1 My Exercise

In this section, you are expected to be more confident to create your own function. Here I advise you to create a function for each tasks bellow:

  • Univariate variable (one dimension) Here an example data we are going to test, x = (1,3,5,9,9,11,35,15,17,19)
x <- c(1,3,5,9,9,11,35,15,17,19)
x
##  [1]  1  3  5  9  9 11 35 15 17 19
  • average
Average <- function(x)
  { sum(x)/length(x) }
Average(x)
## [1] 12.4
  • middle_value
Middle_value <- function(x)
  { sorted <- sort(x)
  n <- length(x)
  if( n %% 2==0) 
         { mid <- sorted[(n/2):(n/2+1)]
           med <- sum(mid)/2 }else
  { med <- sorted[(n+1)/2] }
  return(med) }
Middle_value(x)
## [1] 10
  • most_frequent
Most_frequent <- function(x)
{ Data <- unique(x) 
  Tab <- tabulate(match(x, Data))
  Data[ Tab == max(Tab)] }
Most_frequent(x)
## [1] 9
  • max_value
Max_value <- function(x)
  { sorted <- sort(x)
    tail(sorted,1) }
Max_value(x)
## [1] 35
  • min_value
Min_value <- function(x)
  { sorted <- sort(x)
    head(sorted,1) }
Min_value(x)
## [1] 1
  • variance
Variance <- function(x) 
  { n <- length(x)
    (sum((x-Average(x))^2))/(n-1) }
Variance(x)
## [1] 97.82222
  • standard_deviation
Standard_deviation <- function(x)
{ n <- length(x)
  sqrt((sum((x-mean(x))^2))/(n-1)) }
Standard_deviation(x)
## [1] 9.890512
  • Outliers #Quartile
Outlier <- function(x)
{ Q1 <- quantile(x)[2]
  Q3 <- quantile(x)[4]
  Range <- Q3 - Q1
  Head_line <- (Range * 1.5)+ Q3
  Down_line <- Q1 - (Range * 1.5)

▶ _Provided material_:

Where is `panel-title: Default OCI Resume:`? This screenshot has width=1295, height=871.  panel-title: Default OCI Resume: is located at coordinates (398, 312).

▶ _Task list_:
a. Answer these questions about the R function exercise, one line each:
(i) What value does Average(x) return?
(ii) What value does Most_frequent(x) return?
(iii) By what number is Range multiplied inside the Outlier function?
b. Write what comes next in the R function exercise, picking up after its final line.

▶ _Task responses_:
a.
(i) 12.4
(ii) 9
(iii) 1.5

b.
  result <- (which(x < Down_line | x > Head_line))
  x[(result)] }
Outlier(x)
## [1] 35
  • summary (all functions) - optional

  • Multivariate variable (more dimension) Here an example data we are going to test, x = (1,3,25,7,9) y = (9,11,13,15,17)

x <- c(1,3,25,7,9)
y <- c(9,11,13,15,17)
data.frame(x,y)
##    x  y
## 1  1  9
## 2  3 11
## 3 25 13
## 4  7 15
## 5  9 17
  • average
Average <- function(x,y)
  { sum(x*y)/length(x) }
Average(x,y)
## [1] 125
  • middle_value
x <- c(1,3,25,7,9)
y <- c(9,11,13,15,17)
Function <- rep(x,y)
Middle_value <- function(x,y)
  { sorted <- sort(Function)
  n <- length(sorted)
  if( n %% 2==0) 
         { mid <- sorted[(n/2):(n/2+1)]
           med <- sum(mid)/2 }else
  { med <- sorted[(n+1)/2] }
  return(med) }
Middle_value(x,y)
## [1] 7
  • most_frequent
x <- c(1,3,25,7,9)
y <- c(9,11,13,15,17)
Function <- rep(x,y)
Most_frequent <- function(x,y)
{ Data <- unique(x,y) 
  Tab <- tabulate(match(Function, Data))
  Data[Tab == max(Tab)] }
Most_frequent(x,y)
## [1] 9
  • max_value
x <- c(1,3,25,7,9)
y <- c(9,11,13,15,17)
Function <- rep(x,y)
Max_value <- function(x,y)
  { sorted <- sort(Function)
    tail(sorted, 1) }
Max_value(x,y)
## [1] 25
  • min_value
x <- c(1,3,25,7,9)
y <- c(9,11,13,15,17)
Function <- rep(x,y)
Min_value <- function(x,y)
  { sorted <- sort(Function)
    head(sorted,1) }
Min_value(x,y)
## [1] 1
  • variance
x <- c(1,3,25,7,9)
y <- c(9,11,13,15,17)
Function <- rep(x,y)
Variance <- function(x,y)
{ n <- length(Function)
  sum((Function - Average(x,y))^2)/(n-1) }
Variance(x,y)
## [1] 13589.38
  • standard_deviation
x <- c(1,3,25,7,9)
y <- c(9,11,13,15,17)
Function <- rep(x,y)
Standard_deviation <- function(x,y)
{ n <- length(Function)
  sqrt((sum((Function - Average(x,y))^2))/(n-1)) }
Standard_deviation(x,y)
## [1] 116.5735
  • Outliers
Outliers <- function(x,y)
{ Q1          <- quantile(sort(rep.int(x,y)))[2]
  Q3          <- quantile(sort(rep.int(x,y)))[4]
  Range         <- Q3 - Q1 
  Head_line <- (Range*1.5) + Q3
  Down_line <- Q1 - (Range*1.5)
  result      <- which(sort(rep.int(x,y)) < Down_line | sort(rep.int(x,y)) > Head_line)
  sort(rep.int(x,y)) [head(result, 1)] }
x <- c(1,3,25,7,9)
y <- c(9,11,13,15,17)
Outliers(x,y)
## [1] 25
  • summary (all functions) - optional

  • Simple Case Example

Id       <- (1:5000)
Date     <- seq(as.Date("2018/01/01"), by = "day", length.out = 5000)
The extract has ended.